My good friend, Jan Fox, died almost two weeks ago. We all knew it was coming. Jan had fought a battle for several years, but in recent months it was clear she was losing. I stopped going by, because she was often in bed; friends and I stopped asking to take her to lunch because she'd say she forgot or she didn't feel well enough. We were reduced to telephone conversations, but once she told me that if people like me would call from time to time she was just a happy camper sitting in her cozy house. She had one friend--her family called her Jan's earthly guardian angel--who she let into her life all along, but of late she didn't seem to want the rest of us too close. And I respected that, though I felt guilty that I didn't do more.
I used to try for years to get her out of the house, involved in life, but now I think I was wrong. She was where she wanted to be--not where I thought she should be. And I'm a bit ashamed about that. Never judge until you've walked a mile in a person's moccasins. And I truly believe that in the last year or so she didn't have the energy to get out.
But I valued those phone conversations. She seemed to welcome them and wanted to talk for a while. We exchanged news of our families, gossip from TCU where we'd met and both worked for many  years. She had one son, and I had four children, but we kept up on all their doings. Jan gave a wedding shower for one of my daughters and was always at all the other wedding and baby showers (there were a lot). Once a great cook, she wasn't too interested in recipes of late and I gave that up as a conversational gambit.
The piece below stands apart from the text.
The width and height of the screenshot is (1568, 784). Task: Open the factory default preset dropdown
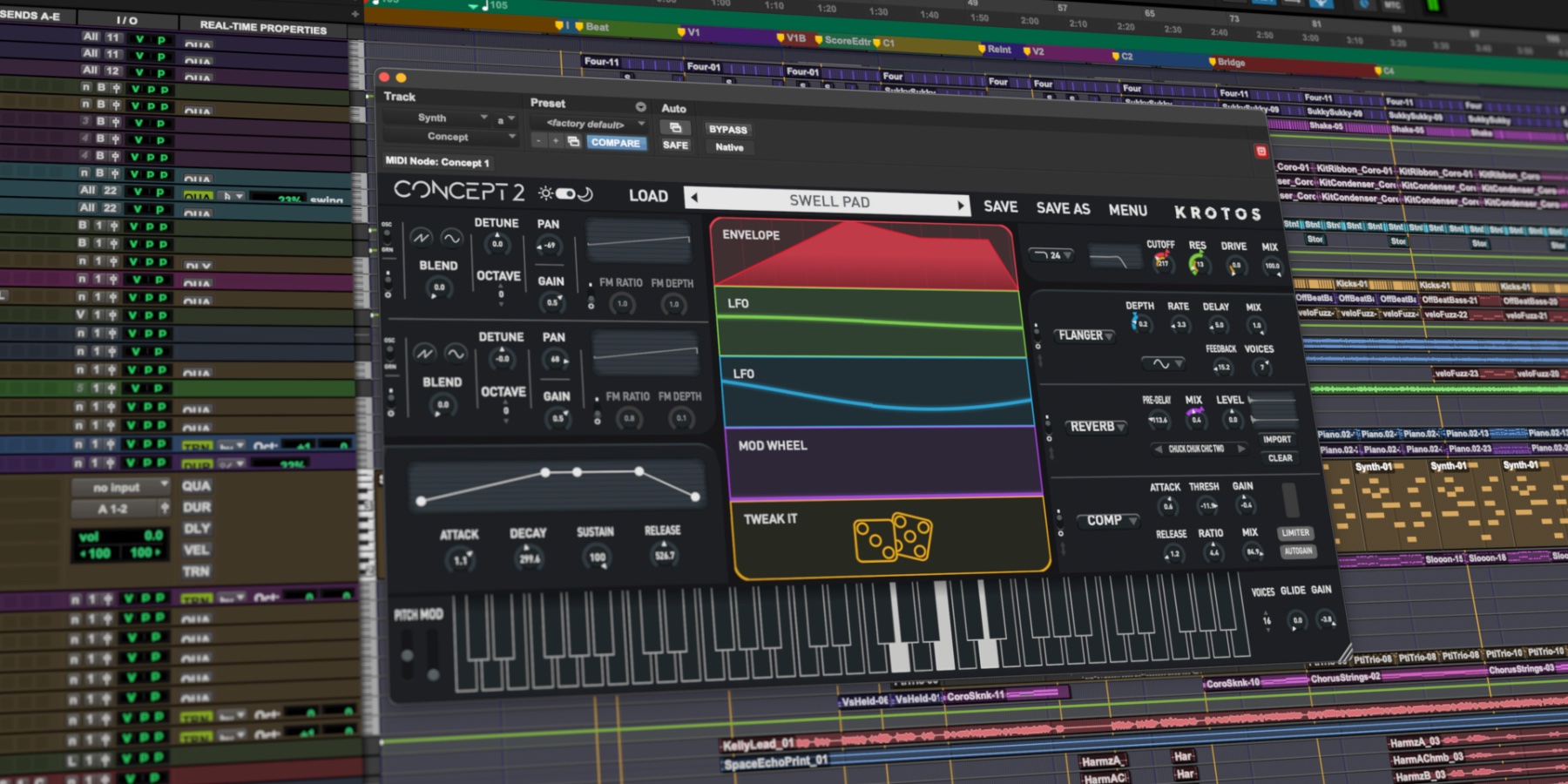pyautogui.click(x=590, y=124)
But she seemed interested in news of my life--the books I was publishing and so on (I doubt she read any).
A few days after the memorial service, I drove by her house, drawn there I don't exactly know why. But I was pleased to see that the lawn was mowed, the bushes neatly trimmed. Jan would like that. She could spend more time than any woman I know cleaning closets and her house, but she rejected all invitations to come work on my closets.
Today I had lunch with a friend at Carshon's, our local deli, and she ordered a Rutherford sandwich--open-face turkey and cheese on a Wolferman muffin. My first thought was, "That's what Jan always ordered--and then she had strawberry delight for dessert."
At other times I felt myself thinking, "I need to call Jan," only to realize she's not there to call. One day I had a question about somebody at TCU--Jan knew absolutely everybody--and I thought, "I'll call Jan. She'll know." But I couldn't. It reminds me of my mother, whose been gone almost thirty years--but I still have questions to ask her and sometimes I look heavenward and think, "Mom, where are you when  need you."
Jan was five years younger than I am, and her death brought me a sense of my own mortality. I have to keep telling myself that while I grieve for her, I'm a different person.
As a good friend of mine says, RIP, Jan, and Rise in Glory.

2 comments:

Sally Jan Harris said...

Judy,
Beautiful. Thanks for being there when Jan would let you. She wanted to do things, but just didn't have the energy to go. I can't tell you how many times she canceled on me, but I kept nagging her until the end... to come go eat, shop or just ride around in the car to get out.
She was a precious friend.
Sally

judyalter said...

Sally, I've thought of you often and hope you're doing okay. When you're the caretaker as you really were, death leaves a hole in your life. Let's have lunch at Carshon's sometimes and rememer the good days.